Спор о Платоне. Круг Штефана Георге и немецкий университет - страница 15



Ученик Хайдеггера философ и теолог Герхард Крюгер, автор влиятельной книги о платоновском эросе и один из редких «внекруговых» университетских ученых, открыто признавших свой долг перед Георге, сформулировал дилемму, перед которой стоял любой автор его эпохи, пишущий о Платоне:

Как и современные науки о духе в целом, платоноведение впервые возникло в такой ситуации, в которой живая преемственность прошлому, в особенности античности, умолкла: в своем отношении к собственной истории современная историческая наука, со всей ее пользой и вредом, заступила на место традиции, от которой тоже была своя польза и свой вред: известный вред от недостатка исторического сознания, но и менее известная польза, что она на свой манер разделяла чаяния, свойственные прошлому, поэтому доступ к нему не представлял для нее труда. Современное исследовательство именно в этом отношении ей уступает: та же самая внутренняя дистанция от прошлого (которая и делает из него подлинную историческую науку) мешает ему постичь в изначальном смысле и ценности то, ради чего люди некогда жили и умирали. Тот факт, что платоноведение выработало себе так много филолого-исторического и так сравнительно мало сущностно-философского понимания, вовсе не удивителен, если вспомнить о его исторической ситуации, принципиально заданной разрывом с традицией и вообще ставшей возможной лишь благодаря этому разрыву[69].

Таким был вызов, на который ответил георгеанский платонизм. К этой формулировке Крюгера следует добавить, однако, что георгеанцы полагали, что доступ к прошлому дается им через активно-плотское присутствие в самой что ни на есть актуальной современности.

IL У истоков георгеанской платонолатрии (1910–1913)

1. Почему Платон?

Было ли обращение Круга к Платону необходимым, насущным? Какую задачу оно призвано было выполнить? Даже в исследованиях германистов, посвященных Кругу, культ Платона упоминается (если упоминается) вскользь или же трактуется как необязательная прихоть, привлечение которой к анализу идеологии Круга столь же необязательно. Вполне когерентная картина получается вроде и без этого. Подтверждается это, кажется, и тем, что Платон пришел в Круг достаточно поздно. Действительно, это произошло в самом конце первого десятилетия XX века, а значит, после без малого двух десятилетий существования эстетической ассоциации авторов-читателей «Листков для искусства». Важно отметить, что не Круг Георге сформировался по образцу Академии, а сложившийся или складывающийся Круг нашел себе задним числом в платоновской Академии исторический прообраз и образец для подражания.
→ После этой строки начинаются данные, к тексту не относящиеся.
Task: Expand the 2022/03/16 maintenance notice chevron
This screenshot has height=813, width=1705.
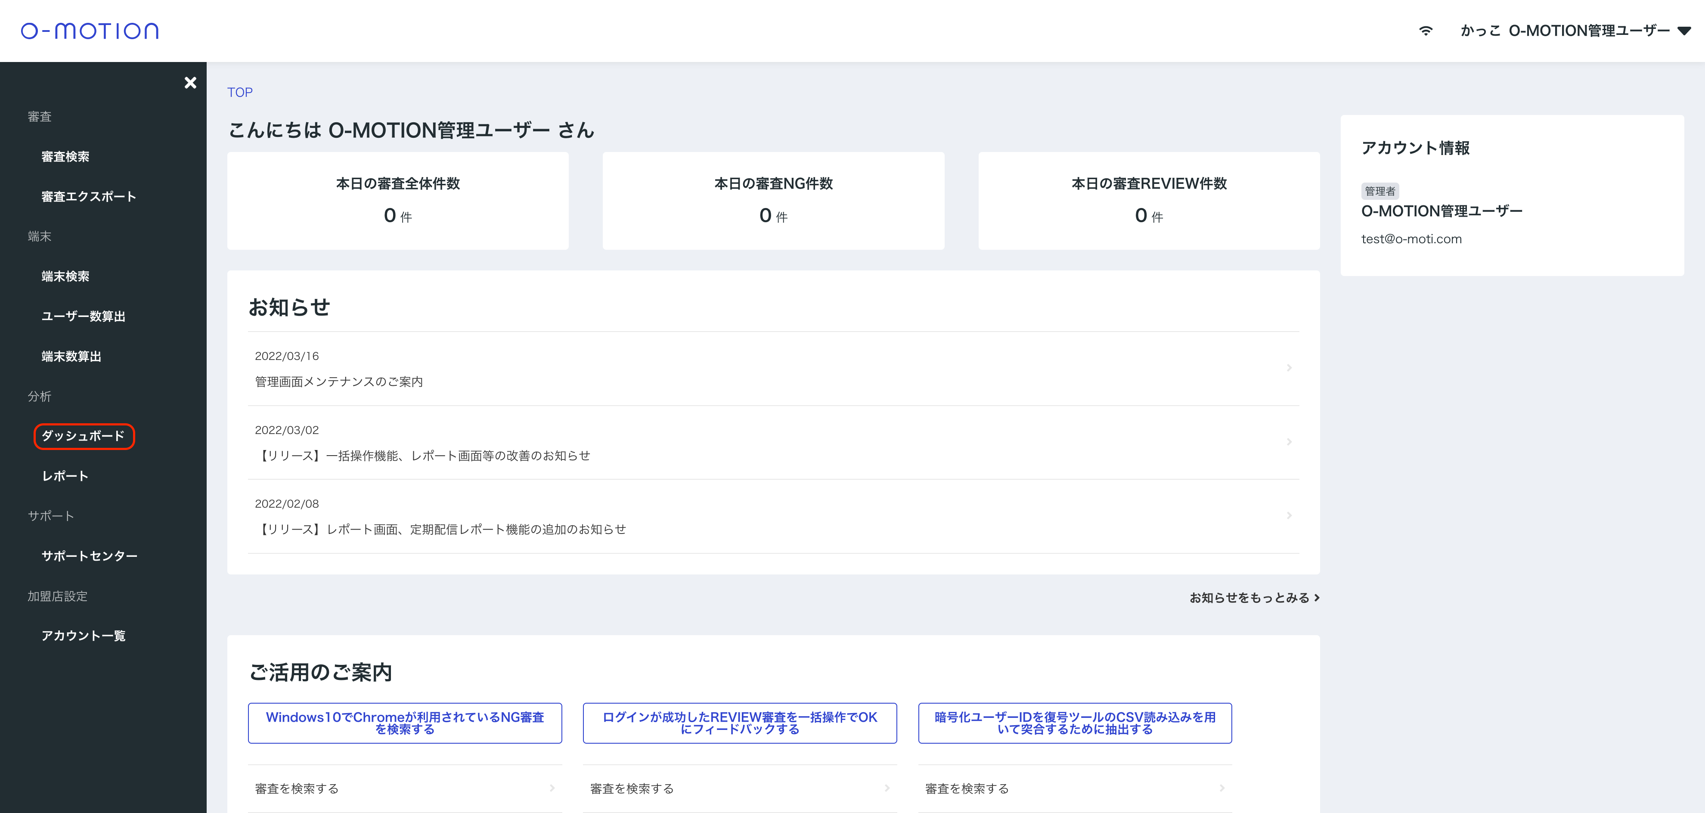Action: coord(1289,368)
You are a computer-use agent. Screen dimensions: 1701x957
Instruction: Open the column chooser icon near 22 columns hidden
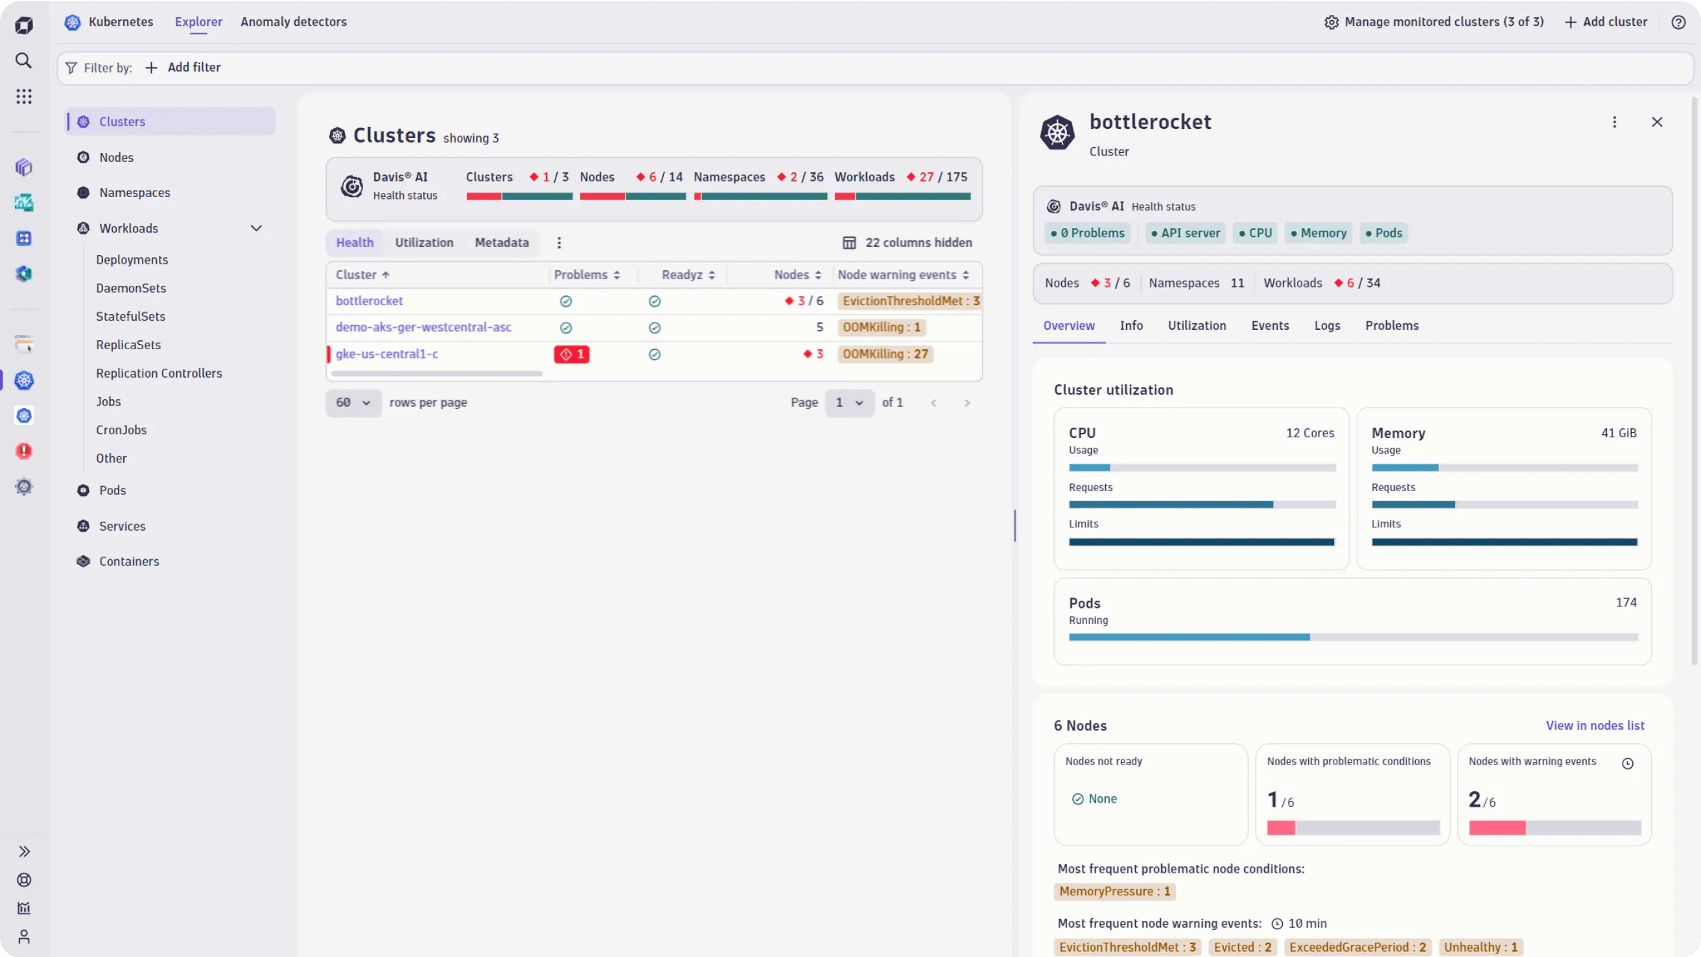pos(850,242)
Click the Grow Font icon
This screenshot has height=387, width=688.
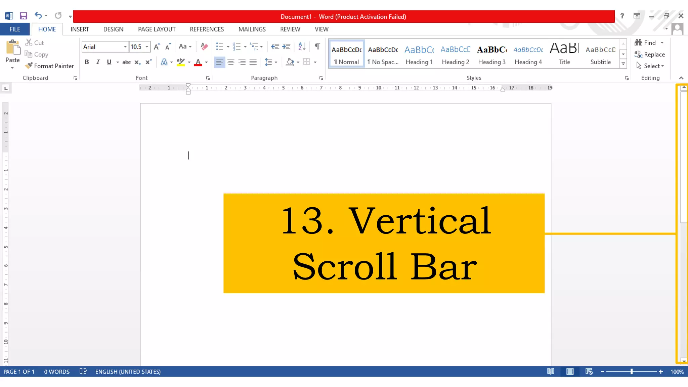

Избегая всяческой каузальности, можно сказать, что «явление Платона Кругу» увенчивает определенную смену парадигм, которую можно охарактеризовать как переход от романтики к классике. Меняется понимание творчества. На место самоизъявления приходит самостирание[70], на место «выражения» – литературная учеба, на место «свободы» – «служение». Служение, разумеется, не вождю и даже не Мастеру, а «законам», мере, высоким образцам, идеям. Но и самому Кругу, что предполагает принятие определенных – а точнее, неопределенных, неписанных и связанных лишь кайросом и просто произволом Мастера – правил, способность сообразовать свою роль с общей органиграммой «движения» и свои намерения с неким общим делом. Мировоззрение Круга было холистским, что относилось прежде всего к нему самому: его миссия, смысл и цель превосходили, по мысли Георге, возможную сумму индивидуальных реализаций.